In The Lancet Infectious Diseases, Chemaitelly and colleagues1 estimate the relative long-term effectiveness of a third (booster) dose of COVID-19 mRNA vaccine compared with receiving only two doses in preventing SARS-CoV-2 infection and severe disease. Using rich national data from Qatar, the authors perform the estimation in various subgroups, finding that the relative effectiveness is higher in individuals more clinically vulnerable to COVID-19. Estimating the effectiveness over time, the authors found that by 6 months after receipt of the booster, relative effectiveness had mostly waned. The importance of these findings, and particularly of the heterogeneous relative effectiveness in different subgroups, is evident.
This study joins a long line of important observational vaccine studies done during the COVID-19 pandemic. Soon after the vaccines were first introduced in late 2020 following successful phase 3 clinical trials, a deluge of acute scientific questions arose, some of which include: how effective are the vaccines in specific subgroups of high clinical vulnerability (eg, immunosuppression and chronic kidney disease)? How effective are they in pregnancy? How effective are they against emerging variants? Are there safety concerns that were too uncommon to be detected in the clinical trials? Randomised clinical trials, which are by nature slower to be performed and usually limited to specific populations, were not able to provide the necessary answers in time. Observational studies, based on national data or specialised cohorts, rushed in to fill the gap, contributing important knowledge and aiding in formulating public health policy worldwide.2 It would probably be reasonable to say that observational epidemiological studies have never been as important as during the COVID-19 pandemic.
However, despite the proliferation of observational studies, researchers must never forget the high risk of bias inherent in them. A specific example from the study by Chemaitelly and colleagues1 could serve as a good example of this, as the authors estimate negative relative effectiveness starting 6 months after boosting, concluding that immune imprinting from pre-omicron vaccines is probably harming the immune response to omicron variants. Although this conclusion is possible, one must be cognisant of the many possible biases.
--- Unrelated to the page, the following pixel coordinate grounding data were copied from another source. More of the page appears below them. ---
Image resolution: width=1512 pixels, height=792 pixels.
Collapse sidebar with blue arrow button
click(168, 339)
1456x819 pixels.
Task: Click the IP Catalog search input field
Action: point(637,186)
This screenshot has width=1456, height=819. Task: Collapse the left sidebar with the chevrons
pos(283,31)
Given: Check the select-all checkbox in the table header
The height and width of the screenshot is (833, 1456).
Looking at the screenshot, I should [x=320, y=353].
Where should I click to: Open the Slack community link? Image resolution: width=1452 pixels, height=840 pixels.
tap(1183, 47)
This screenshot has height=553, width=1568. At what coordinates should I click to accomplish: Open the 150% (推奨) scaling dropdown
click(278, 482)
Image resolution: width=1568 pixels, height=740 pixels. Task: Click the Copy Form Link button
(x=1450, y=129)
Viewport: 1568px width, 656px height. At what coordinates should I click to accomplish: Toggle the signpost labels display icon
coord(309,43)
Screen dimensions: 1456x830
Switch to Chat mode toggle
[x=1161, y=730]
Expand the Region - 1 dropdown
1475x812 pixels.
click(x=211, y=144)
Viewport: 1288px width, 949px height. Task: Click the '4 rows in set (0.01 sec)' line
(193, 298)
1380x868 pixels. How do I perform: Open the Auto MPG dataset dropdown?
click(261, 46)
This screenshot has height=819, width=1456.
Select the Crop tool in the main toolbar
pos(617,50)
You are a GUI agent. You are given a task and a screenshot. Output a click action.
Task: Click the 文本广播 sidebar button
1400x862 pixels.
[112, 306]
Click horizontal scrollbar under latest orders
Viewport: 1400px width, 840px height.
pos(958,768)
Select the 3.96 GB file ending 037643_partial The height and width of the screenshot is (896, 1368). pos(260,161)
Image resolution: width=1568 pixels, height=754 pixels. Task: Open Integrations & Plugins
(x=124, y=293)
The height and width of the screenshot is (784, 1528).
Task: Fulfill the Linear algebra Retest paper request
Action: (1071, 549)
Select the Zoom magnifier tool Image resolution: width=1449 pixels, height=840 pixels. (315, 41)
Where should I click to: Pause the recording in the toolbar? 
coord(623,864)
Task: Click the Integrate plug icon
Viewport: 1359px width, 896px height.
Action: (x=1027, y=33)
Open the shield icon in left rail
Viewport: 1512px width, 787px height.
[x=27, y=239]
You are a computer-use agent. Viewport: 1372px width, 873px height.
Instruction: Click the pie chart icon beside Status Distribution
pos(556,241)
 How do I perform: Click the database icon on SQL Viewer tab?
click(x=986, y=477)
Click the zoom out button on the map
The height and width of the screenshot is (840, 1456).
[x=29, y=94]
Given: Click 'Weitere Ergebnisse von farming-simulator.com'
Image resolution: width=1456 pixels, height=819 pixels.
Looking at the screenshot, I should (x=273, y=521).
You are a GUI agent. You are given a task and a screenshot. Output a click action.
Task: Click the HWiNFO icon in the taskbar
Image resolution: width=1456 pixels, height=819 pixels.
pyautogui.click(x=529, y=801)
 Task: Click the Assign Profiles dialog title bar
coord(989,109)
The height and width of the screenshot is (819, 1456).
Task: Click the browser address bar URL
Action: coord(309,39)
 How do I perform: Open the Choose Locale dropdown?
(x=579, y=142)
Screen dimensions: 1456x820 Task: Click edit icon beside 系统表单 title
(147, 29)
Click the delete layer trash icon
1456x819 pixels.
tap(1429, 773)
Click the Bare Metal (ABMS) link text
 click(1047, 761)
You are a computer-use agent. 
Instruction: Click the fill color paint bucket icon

For example, it is possible that the adjustment performed did not fully account for the differences between the boosted cohort and cohort that did not receive a booster, resulting in residual confounding. Further, it is possible that the cohort that did not receive a booster was less frequently tested if ill, resulting in differential outcome misclassification; it is possible that the use of discrete-time hazards conditioned on survival at least 6 months after vaccination results in selection bias was due to depletion of susceptibles from the cohort that did not receive a booster.3 All of these biases are reasonable explanations for the finding of negative relative effectiveness, probably even more so than the possibility of actual immune imprinting. In fact, considering all these possible biases through a careful lens, I would surmise that the negative relative effectiveness observed in the study, after most of the effect from boosting has waned, is in fact a failed test for a negative control outcome,4 pointing to possible bias in the rest of the study findings. Although the authors cite evidence from the immunological literature that supports their assertion, other immunological studies oppose it, instead claiming that the ancestral strain is sufficiently antigenically similar to the omicron variants so that cross-reactivity from the original vaccine is beneficial.5
As I mentioned above, observational epidemiology has been instrumental for generating important scientific evidence during the COVID-19 pandemic. But this new-found importance has not lessened its difficulties. Even as the field progresses and becomes more rigorous with the greater application of formal causal inference,6 and novel techniques such as target trial emulation,7 valid estimation remains highly challenging. With this in mind, authors of observational epidemiological studies should at all times remain careful and modest in their conclusions.
Acknowledgments
I declare institutional grants to Sheba Medical Center by Pfizer and Moderna with no direct or indirect personal benefit.